Curry Mee – This would have to be my favourite dish to order in Australia when I’m feeling like soup – known as curry laksa in Australia and South East Asia. This fantastic dish consists of curly egg noodles served in a spicy coconut-curry soup, garnished with bean spouts, prawn, cuttlefish, cockles, bean curd and mint. This version was from Mews Cafe (housed in the B&B called Muntri Mews – which we highly recommend staying at!) and it was fantastic. I could of easily lived on this for days.
Rendang curry – I would’ve been disappointed in myself if I didn’t try rending curry while in Malaysia. I mainly ate this from Hawkers, where the food was kept in bain marie’s. I have to admit that I worried about getting sick (mainly because I didn’t want to lose any eating time) from food out in the elements, but I needn’t of worried. Pictured below is my piled plate from Devi’s Corner, featuring rendang curry, rice and ayam goreng (fried chicken).
Char Kway Teow – I had a few versions of this delicious noodle dish but my favourite was while we were in Georgetown, Penang at Kedai Kopi Ho Ping. The secret behind a great char kway teow is the heat of the wok – the higher the heat, the tastier it is. Char kway teow is seen as a Penang favourite, which can be eaten at any time of day. This fantastic noodle dish consists of fried flat rice noodles which have been slightly charred and leave a smoky aroma, with garlic, prawns, seasoned soy sauce, bean sprouts, egg, chives and cockles. If the stall you venture to is non-halal, it will also probably feature Chinese sausage or bits of lard. Delicious!

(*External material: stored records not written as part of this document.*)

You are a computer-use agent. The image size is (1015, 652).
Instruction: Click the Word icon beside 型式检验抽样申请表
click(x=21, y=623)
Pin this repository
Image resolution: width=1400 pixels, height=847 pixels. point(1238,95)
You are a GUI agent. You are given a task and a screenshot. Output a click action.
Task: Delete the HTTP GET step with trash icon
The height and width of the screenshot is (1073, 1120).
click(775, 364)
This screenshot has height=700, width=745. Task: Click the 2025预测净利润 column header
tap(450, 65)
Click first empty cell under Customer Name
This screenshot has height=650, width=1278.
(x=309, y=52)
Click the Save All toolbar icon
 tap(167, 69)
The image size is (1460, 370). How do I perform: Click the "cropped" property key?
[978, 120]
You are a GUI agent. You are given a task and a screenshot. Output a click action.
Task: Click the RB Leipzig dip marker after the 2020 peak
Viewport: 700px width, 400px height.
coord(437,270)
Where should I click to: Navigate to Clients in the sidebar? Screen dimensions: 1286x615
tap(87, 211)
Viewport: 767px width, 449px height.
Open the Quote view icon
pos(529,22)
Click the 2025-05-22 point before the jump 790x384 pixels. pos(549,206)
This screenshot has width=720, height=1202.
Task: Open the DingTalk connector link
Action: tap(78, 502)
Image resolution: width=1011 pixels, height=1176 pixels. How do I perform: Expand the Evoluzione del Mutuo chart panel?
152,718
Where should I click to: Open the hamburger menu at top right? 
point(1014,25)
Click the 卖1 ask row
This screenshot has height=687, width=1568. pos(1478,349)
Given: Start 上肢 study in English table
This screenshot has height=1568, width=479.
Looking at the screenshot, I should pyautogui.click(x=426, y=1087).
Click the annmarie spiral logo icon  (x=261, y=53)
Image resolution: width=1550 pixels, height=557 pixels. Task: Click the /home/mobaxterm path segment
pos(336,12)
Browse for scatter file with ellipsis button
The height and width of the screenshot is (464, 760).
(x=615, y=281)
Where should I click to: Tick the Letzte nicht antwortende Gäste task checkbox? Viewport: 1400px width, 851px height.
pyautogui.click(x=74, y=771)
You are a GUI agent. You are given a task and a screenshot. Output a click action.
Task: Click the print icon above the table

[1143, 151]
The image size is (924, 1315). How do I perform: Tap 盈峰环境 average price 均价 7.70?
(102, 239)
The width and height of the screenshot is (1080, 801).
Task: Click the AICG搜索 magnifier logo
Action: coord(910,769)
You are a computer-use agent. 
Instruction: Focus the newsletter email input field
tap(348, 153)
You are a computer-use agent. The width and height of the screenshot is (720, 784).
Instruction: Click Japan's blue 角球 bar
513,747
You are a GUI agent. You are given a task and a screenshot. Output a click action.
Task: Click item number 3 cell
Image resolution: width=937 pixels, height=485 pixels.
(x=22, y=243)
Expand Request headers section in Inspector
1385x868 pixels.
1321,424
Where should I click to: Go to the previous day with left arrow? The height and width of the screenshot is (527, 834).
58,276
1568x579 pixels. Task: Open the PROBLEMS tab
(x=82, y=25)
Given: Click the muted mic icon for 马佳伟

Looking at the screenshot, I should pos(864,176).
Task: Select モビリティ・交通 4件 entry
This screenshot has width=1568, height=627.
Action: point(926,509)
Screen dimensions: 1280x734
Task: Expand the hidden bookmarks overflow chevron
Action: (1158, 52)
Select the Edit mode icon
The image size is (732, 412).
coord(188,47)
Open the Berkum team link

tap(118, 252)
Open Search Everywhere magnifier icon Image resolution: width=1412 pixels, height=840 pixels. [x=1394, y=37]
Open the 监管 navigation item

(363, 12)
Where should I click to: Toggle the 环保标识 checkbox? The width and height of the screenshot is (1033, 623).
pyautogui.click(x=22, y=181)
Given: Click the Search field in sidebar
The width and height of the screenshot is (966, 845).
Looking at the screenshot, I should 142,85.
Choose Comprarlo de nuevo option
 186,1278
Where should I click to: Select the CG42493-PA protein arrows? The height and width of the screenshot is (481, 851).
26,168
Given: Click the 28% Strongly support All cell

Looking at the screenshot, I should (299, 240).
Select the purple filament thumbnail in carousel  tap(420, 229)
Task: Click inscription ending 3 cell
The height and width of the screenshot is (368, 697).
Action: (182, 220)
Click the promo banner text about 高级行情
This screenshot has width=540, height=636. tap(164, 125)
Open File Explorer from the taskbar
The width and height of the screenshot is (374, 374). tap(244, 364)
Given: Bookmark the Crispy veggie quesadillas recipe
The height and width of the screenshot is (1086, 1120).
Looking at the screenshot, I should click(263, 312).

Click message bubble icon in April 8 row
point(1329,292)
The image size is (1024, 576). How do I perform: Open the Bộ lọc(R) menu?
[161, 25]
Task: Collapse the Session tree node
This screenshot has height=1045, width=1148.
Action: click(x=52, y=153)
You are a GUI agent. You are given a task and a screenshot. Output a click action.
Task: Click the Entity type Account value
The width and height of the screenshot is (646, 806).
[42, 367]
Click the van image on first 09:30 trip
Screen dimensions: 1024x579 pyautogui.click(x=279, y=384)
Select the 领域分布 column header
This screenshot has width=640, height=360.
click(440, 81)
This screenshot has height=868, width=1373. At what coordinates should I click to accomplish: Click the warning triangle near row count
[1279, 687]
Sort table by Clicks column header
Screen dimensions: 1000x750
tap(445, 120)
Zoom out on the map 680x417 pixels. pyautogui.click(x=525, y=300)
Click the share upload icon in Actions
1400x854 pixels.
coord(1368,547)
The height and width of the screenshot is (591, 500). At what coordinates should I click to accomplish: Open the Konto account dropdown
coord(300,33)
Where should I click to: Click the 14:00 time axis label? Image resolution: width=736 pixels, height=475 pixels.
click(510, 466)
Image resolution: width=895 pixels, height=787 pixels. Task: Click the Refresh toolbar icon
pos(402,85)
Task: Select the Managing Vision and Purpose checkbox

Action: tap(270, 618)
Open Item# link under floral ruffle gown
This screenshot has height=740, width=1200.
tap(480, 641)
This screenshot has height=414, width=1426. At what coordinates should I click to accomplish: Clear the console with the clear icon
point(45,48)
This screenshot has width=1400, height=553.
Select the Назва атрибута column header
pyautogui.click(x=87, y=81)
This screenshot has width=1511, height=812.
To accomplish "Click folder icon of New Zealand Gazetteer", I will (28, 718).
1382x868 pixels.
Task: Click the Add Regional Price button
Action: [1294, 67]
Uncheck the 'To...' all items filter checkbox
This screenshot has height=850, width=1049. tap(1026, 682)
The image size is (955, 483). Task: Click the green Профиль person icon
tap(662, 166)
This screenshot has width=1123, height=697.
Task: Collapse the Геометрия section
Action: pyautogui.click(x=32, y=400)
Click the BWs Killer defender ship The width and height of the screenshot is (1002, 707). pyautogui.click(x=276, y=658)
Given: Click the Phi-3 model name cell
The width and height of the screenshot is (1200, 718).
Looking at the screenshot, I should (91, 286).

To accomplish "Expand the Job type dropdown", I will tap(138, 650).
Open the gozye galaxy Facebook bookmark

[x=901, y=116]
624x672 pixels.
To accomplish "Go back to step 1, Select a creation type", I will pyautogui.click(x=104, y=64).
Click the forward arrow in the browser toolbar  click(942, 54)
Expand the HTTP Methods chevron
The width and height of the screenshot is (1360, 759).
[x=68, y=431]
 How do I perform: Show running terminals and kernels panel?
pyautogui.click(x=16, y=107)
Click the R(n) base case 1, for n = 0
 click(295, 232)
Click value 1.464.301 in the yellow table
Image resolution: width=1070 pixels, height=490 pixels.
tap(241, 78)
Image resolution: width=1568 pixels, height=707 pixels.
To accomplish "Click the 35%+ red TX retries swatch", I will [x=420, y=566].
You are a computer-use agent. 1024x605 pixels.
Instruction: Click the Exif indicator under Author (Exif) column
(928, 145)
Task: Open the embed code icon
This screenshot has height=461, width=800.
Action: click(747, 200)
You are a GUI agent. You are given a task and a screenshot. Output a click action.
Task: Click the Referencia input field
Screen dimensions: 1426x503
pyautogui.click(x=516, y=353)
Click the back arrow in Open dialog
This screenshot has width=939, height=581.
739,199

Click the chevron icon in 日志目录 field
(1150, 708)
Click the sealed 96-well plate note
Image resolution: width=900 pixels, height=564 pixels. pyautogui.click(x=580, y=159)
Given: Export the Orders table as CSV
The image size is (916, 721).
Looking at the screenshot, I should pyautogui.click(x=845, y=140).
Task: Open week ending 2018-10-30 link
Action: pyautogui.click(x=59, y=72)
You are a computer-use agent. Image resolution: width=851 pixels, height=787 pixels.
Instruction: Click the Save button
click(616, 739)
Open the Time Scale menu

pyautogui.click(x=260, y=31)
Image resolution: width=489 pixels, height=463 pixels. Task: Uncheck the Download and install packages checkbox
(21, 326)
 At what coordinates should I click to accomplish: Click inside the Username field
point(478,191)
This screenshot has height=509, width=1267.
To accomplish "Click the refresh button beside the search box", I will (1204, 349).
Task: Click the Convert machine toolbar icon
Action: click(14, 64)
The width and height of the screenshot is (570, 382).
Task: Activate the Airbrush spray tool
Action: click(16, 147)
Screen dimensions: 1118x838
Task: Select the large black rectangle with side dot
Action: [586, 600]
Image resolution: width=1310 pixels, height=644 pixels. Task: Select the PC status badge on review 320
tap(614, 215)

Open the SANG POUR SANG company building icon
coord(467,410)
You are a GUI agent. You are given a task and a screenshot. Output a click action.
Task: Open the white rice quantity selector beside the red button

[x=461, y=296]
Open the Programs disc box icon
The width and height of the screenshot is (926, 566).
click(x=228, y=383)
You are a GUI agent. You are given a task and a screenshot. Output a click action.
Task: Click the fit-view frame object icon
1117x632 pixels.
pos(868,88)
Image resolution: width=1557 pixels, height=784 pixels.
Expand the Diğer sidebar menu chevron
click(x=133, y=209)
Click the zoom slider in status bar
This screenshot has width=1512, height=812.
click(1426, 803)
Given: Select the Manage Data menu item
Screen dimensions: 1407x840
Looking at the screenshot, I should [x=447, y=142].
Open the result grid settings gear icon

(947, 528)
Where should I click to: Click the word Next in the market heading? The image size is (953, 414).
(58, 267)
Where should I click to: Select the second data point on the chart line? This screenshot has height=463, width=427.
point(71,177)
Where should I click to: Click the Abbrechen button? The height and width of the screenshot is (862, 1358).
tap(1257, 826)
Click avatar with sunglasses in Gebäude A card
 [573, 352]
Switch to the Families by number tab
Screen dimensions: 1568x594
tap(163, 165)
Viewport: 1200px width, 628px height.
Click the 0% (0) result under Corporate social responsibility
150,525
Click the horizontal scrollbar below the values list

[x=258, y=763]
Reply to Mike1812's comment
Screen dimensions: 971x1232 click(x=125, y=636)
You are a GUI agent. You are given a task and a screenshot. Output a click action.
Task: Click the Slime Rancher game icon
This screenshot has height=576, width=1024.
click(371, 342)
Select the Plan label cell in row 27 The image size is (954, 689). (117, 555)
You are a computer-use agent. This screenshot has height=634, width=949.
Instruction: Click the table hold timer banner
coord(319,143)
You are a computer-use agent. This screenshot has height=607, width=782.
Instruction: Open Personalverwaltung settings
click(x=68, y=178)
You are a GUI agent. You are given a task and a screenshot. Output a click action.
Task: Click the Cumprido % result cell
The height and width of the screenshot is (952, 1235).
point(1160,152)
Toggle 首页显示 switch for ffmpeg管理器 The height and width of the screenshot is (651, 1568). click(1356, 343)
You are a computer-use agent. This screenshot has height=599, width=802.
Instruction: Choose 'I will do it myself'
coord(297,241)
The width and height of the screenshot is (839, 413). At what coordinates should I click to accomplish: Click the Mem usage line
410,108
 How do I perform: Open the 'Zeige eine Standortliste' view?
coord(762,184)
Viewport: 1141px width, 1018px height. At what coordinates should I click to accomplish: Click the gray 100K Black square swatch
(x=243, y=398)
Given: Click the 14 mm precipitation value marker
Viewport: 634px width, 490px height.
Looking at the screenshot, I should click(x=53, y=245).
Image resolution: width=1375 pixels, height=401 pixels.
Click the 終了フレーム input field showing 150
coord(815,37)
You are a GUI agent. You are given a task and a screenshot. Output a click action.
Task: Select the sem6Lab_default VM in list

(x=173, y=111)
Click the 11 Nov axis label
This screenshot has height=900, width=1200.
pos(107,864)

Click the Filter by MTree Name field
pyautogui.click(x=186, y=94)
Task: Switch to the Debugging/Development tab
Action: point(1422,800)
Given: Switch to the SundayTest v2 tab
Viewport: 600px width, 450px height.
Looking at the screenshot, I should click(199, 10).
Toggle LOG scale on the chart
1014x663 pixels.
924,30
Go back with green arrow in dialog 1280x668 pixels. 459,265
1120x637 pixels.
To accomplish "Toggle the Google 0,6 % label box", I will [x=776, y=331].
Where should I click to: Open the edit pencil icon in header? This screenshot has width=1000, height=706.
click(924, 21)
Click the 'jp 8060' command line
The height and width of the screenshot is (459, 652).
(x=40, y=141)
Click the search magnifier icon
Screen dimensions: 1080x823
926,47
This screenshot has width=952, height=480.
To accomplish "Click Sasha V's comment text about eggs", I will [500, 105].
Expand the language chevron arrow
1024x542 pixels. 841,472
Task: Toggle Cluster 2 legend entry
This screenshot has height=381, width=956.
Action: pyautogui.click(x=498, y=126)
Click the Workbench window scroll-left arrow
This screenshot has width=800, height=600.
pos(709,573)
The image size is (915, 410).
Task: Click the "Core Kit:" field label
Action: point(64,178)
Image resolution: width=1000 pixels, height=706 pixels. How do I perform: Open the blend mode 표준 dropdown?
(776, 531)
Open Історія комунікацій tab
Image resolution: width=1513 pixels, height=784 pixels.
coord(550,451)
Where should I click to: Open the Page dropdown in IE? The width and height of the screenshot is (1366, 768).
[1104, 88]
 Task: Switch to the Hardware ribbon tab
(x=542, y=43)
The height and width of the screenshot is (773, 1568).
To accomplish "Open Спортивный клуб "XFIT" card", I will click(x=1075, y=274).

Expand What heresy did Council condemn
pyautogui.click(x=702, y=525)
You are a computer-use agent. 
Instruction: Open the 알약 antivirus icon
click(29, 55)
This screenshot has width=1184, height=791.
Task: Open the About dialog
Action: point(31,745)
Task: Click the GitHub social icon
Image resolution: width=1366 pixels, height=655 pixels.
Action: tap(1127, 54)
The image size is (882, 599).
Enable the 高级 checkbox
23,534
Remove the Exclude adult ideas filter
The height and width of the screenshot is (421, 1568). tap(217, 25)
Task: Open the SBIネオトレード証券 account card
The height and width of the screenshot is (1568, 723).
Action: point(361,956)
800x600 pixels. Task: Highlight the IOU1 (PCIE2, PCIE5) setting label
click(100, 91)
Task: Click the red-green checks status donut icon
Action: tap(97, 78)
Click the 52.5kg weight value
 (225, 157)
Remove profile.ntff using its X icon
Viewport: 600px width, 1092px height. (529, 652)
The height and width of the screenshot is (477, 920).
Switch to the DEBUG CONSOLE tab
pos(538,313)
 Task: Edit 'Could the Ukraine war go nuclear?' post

Nasi Goreng – This spicy rice dish is supposedly a signature Penang indian muslim food that has a thick spicy tomato gravy. I loved this dish – which was spicy but flavoursome.
Assam Laksa (also known as Penang Laksa) – This laksa was ranked 7th in CNN’s “world’s 50 most delicious foods” of 2011 and I’d been told that I had to try this dish while in Penang. Assam Laksa is the only noodle dish in Penang to have a fish-based broth, which is made with poached, boned mackerels stewed together with lemongrass, chillies and assam (tamarind). Assam laksa is served with thick rice vermicelli, sliced onions, cucumber, lettuce, red chillies, and mint leaves.
Durian – Before heading to Malaysia, I had only heard about Durian – I hadn’t seen one, nor smelt one, however I had heard in great detail both of these aspects of this fruit. A, Ben (bro-in-law) and I decided that we’d try Durian at a street side vendor, where you sit on plastic chairs on the sidewalk and enjoy Durian.
Gloves were provided and we each took a slice. The smell is definitely overwhelming but I think we all felt that the texture and taste where more notable – with the texture similar to avocado but with an oniony taste. I’m glad I tried it but I wasn’t a huge fan of the taste but I will definitely try Durian in an ice-cream form.
OTHER NOTABLE DISHES
Malaysia is known as ‘truly Asia’ and there are so many Excellent stalls and restaurants with other Asian cuisines on offer.
Hainanese chicken rice – Steeped chicken with rice, served with chicken broth, a hot chilli sauce dip, light soy sauce and a ginger and garlic sauce. Definitely a dish to order if you enjoy clean eating.
Tandoori Chicken – We enjoyed an Indian/Pakistani feast in Melaka at Pak Putra Restaurant. The clay tandoori ovens are perched on the footpath of this restaurant and you can watch while naan and chicken go in and out of these ovens.
A’s sister and husband took A and I to dinner at My Elephant in Sri Hatamas, an excellent Thai restaurant. My favourite dish of the evening was the Gai Tod Gratiam Prik Thai (fried chicken strips with kaffir lime leaf, garlic and crushed Thai peppercorn). I also enjoyed making my own Miaeng Kum, daun kaduk wraps with coconut crisps, peanuts, dried shrimp and assorted condiments topped with a sweet and sour tamarind plum sauce.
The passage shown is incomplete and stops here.